16 thoughts on “Revisiting Closed End Fund “Cliff Hangers” – UPDATED”

  1. Tim,
    Although the pay may be meager, the time and attention it takes you to prepare your work is hugely appreciated…. I especially appreciate your efforts and investigation into the closed end fund preferreds, as I am invested in several…. I like to stay informed about the coverage ratios, and how they are handling any deficits, so thanks again.

  2. Tim – ON XFLT_A you mention “I expect they will take further action–including the redemption of XFLT-A in March,2023 when it is initially redeemable.” That implies that you don’t believe they have the ability to call them to the extent necessary to meet the asset coverage ratio requirement if necessary…. That’s not right, is it? I think all these CEFs have the right to call prior for the first optional call date if they want to to the extent it’s necessary to meet the coverage ratio… Am I wrong?

    1. 2wr you are correct–they all have the ability to call to for leverage reasons. I am simply thinking they may limp through above 200% for a number of months then it would simply be a luck of timing they can redeem and it would solve any problems (assuming they have some). Certainly they can call prior if necessary–the good part is shares are below $25 now ($24.69) so the call risk is minimized. On long writings like this one I may write something that should be clarified—my old brain goes dead after a few hours of scouring SEC documents.

  3. Tim-
    Thanks for this.
    Do you watch GDV-K (Aa3) along with the other Gabelli ones you mention?
    It needs to drop a lot more, but not sure about coverage.

    1. Gary–I don’t watch them much because the yields are small–but I don’t worry about them because the Gabelli team knows how to deal with coverages.

    2. Gary:

      GDV-K has more than enough coverage – one of the highest coverage ratios in the CEF universe. You can see it for yourself on CEFConnect.com:


      Capital Structure
      As of 10/24/2022

      Total Investment Exposure: $2,393.536M
      Total Common Assets: $2,041.936M
      Common Shares Outstanding: 90,271,286

      As of 10/24/2022

      Preferred Share Assets: $56.500M
      Total Debt (USD): $295.100M
      Regulatory Leverage (USD): $351.600M
      Effective Leverage (USD): $351.600M
      Effective Leverage (%): 14.69%

      GDV has two oustanding fixed rate perpetual preferreds. 4.25% GDV+K (6 million shares) and 5.375% GDV+H (2 million shares).

      GDV also has a $145M Series J preferred outstanding that is private and pays a rate of only 1.7% fixed until 3/26/24; and then at a fixed rate of 4.5% until Series J is mandatory redeemable on 3/26/28.

      GDV is one of the best capitalized CEFs in the entire CEF universe.

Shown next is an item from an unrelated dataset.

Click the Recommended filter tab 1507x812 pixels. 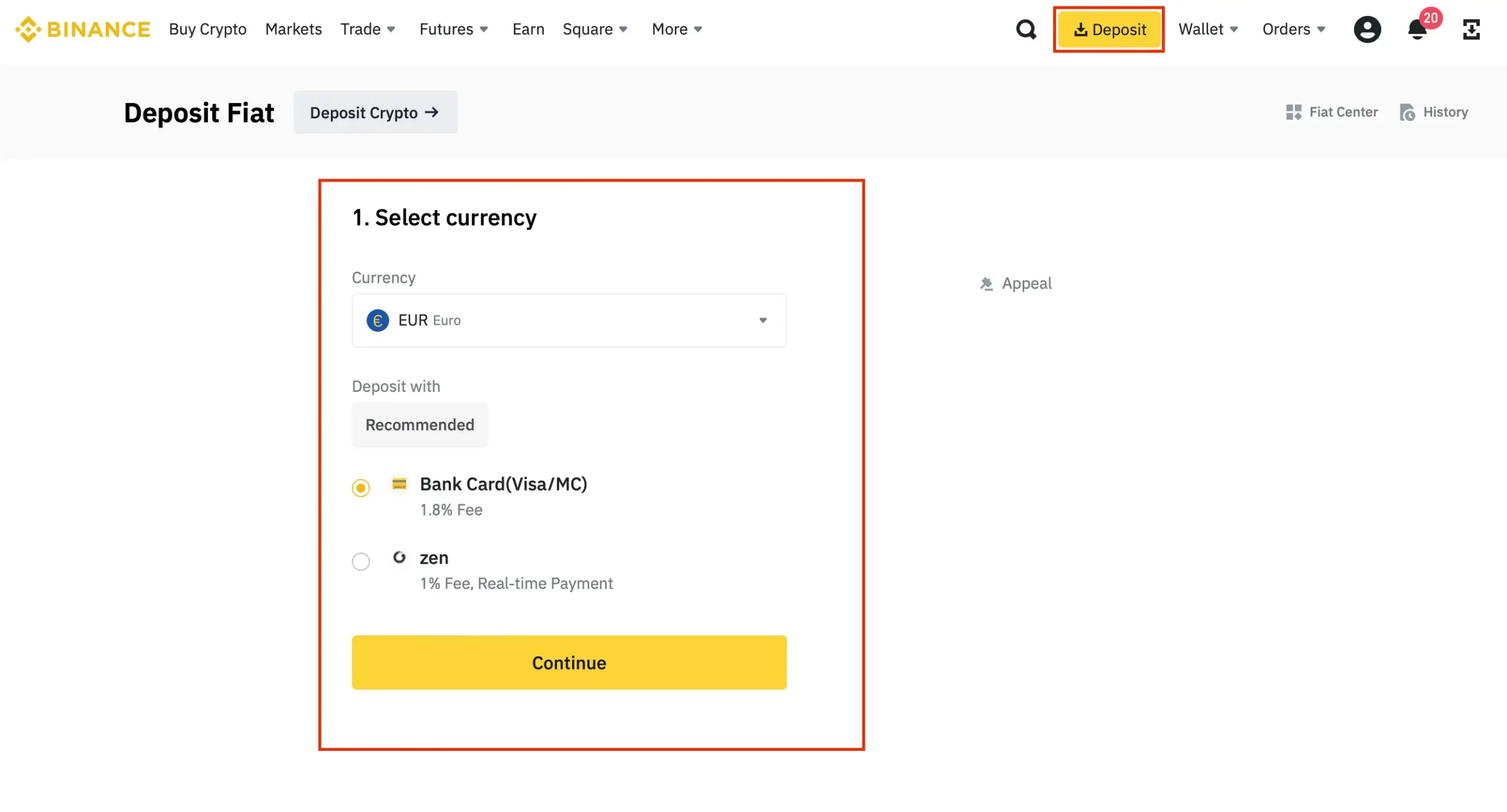pyautogui.click(x=419, y=424)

  4. Take a look at GAM-B, a perp preferred of GAM, a long running CEF. Not as safe as TY- but pretty damn safe. Has been selling below par the last few days but much safer than most, with a higher coupon than TY-. It rarely gets close to par, let alone below. Worth a look as a place to stash some cash while awaiting future opportunities. And please don’t buy too much – save some for me!

    1. LVS–I don’t trust these folks–there is a story here which I don’t remember but will check deeper into it.

      1. I believe HFRO is trying to convert into a holding company and therefore would not be restricted by a leverage ratio as a closed-end fund.

        1. Thanks blkrahn–I know there is a story there–I though the changeover was shot down by shareholders.

      2. Tim I recall about a year ago we were drilling into their holdings. It appeared at the time the assets were mostly illiquid oddities, and digging further it appeared they were linked to other companies they managed – so not arms-length.

        Ratings notwithstanding, the coverage being only as good as the underlying, yeh, not touching this one.

        1. alpha–if you are referring to Highland yes they had bunches of dogs and cats–scared me away. They still have some dogs and cats but at least they have delevered.

    1. Yes they are CEF’s subject to the 200% minimum–but they have been selling tons of the common shares so I think they are ok–but I haven’t look real close.